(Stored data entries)
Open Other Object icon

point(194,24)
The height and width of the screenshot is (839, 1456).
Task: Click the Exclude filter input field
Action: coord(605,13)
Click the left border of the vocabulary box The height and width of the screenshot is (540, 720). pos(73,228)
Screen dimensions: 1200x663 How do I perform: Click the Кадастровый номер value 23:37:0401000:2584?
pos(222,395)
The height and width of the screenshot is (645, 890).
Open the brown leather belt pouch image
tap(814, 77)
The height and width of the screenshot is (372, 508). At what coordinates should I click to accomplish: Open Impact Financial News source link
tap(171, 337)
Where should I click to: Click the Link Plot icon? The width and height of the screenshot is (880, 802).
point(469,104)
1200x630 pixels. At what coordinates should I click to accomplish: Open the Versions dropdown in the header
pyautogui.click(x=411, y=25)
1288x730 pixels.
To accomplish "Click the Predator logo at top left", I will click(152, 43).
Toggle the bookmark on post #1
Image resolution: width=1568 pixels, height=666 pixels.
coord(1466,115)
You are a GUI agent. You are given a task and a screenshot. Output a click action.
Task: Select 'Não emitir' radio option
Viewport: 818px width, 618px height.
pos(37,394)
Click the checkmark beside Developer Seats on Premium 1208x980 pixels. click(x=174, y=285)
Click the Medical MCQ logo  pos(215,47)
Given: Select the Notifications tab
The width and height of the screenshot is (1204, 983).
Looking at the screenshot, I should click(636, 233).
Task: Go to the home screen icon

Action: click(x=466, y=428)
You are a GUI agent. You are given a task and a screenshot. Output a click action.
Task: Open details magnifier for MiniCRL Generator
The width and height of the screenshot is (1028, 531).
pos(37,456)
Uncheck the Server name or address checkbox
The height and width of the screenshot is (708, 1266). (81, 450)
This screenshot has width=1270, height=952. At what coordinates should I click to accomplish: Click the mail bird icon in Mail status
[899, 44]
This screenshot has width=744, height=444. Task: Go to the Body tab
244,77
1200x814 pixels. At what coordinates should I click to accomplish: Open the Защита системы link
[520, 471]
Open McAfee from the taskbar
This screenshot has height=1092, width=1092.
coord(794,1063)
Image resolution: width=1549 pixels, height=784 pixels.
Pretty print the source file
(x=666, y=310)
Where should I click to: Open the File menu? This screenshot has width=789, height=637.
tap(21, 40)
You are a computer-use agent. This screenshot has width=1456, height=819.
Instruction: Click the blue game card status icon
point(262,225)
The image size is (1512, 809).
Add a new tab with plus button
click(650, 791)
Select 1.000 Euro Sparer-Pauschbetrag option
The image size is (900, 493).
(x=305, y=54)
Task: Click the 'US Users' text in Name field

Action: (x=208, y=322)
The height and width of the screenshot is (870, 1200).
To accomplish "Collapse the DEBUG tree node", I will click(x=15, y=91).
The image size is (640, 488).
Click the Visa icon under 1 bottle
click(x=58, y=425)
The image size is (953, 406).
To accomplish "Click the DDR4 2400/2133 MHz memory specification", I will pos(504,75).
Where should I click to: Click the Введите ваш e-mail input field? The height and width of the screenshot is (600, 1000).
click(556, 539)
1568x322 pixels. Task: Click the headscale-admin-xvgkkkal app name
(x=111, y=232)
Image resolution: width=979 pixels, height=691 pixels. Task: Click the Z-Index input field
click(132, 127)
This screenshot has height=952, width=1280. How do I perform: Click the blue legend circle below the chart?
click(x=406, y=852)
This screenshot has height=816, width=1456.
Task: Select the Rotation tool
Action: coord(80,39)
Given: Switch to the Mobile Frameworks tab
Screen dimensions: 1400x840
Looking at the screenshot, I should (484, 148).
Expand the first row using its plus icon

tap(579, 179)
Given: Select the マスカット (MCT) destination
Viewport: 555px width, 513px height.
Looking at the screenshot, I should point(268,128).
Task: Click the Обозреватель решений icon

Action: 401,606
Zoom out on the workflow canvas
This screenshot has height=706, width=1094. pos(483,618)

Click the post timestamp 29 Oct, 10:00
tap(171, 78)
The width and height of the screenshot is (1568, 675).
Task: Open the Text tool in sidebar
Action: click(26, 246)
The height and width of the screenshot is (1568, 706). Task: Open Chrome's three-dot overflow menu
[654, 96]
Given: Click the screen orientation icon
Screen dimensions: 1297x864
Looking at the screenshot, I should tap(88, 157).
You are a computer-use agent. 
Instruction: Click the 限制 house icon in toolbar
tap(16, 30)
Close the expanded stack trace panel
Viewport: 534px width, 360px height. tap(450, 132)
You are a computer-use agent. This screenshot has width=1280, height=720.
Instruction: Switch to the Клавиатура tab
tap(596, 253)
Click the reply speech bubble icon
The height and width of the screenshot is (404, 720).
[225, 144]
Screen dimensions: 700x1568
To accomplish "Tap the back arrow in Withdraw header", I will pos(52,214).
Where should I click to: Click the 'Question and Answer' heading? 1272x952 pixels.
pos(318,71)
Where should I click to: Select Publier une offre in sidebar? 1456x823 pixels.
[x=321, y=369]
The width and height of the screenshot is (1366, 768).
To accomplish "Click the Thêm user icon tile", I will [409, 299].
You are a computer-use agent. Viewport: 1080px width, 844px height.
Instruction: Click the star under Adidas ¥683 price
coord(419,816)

**WHAT IS REQUIRED:** Starting at the line that has "1568x322 pixels. Task: Click" in the records above, restate word for word every line until the one that has "Given: Select the マスカット (MCT) destination", and include that one as well.

**COMPLETED EXERCISE:**
1568x322 pixels. Task: Click the headscale-admin-xvgkkkal app name
(x=111, y=232)
Image resolution: width=979 pixels, height=691 pixels. Task: Click the Z-Index input field
click(132, 127)
This screenshot has height=952, width=1280. How do I perform: Click the blue legend circle below the chart?
click(x=406, y=852)
This screenshot has height=816, width=1456.
Task: Select the Rotation tool
Action: coord(80,39)
Given: Switch to the Mobile Frameworks tab
Screen dimensions: 1400x840
Looking at the screenshot, I should (484, 148).
Expand the first row using its plus icon

tap(579, 179)
Given: Select the マスカット (MCT) destination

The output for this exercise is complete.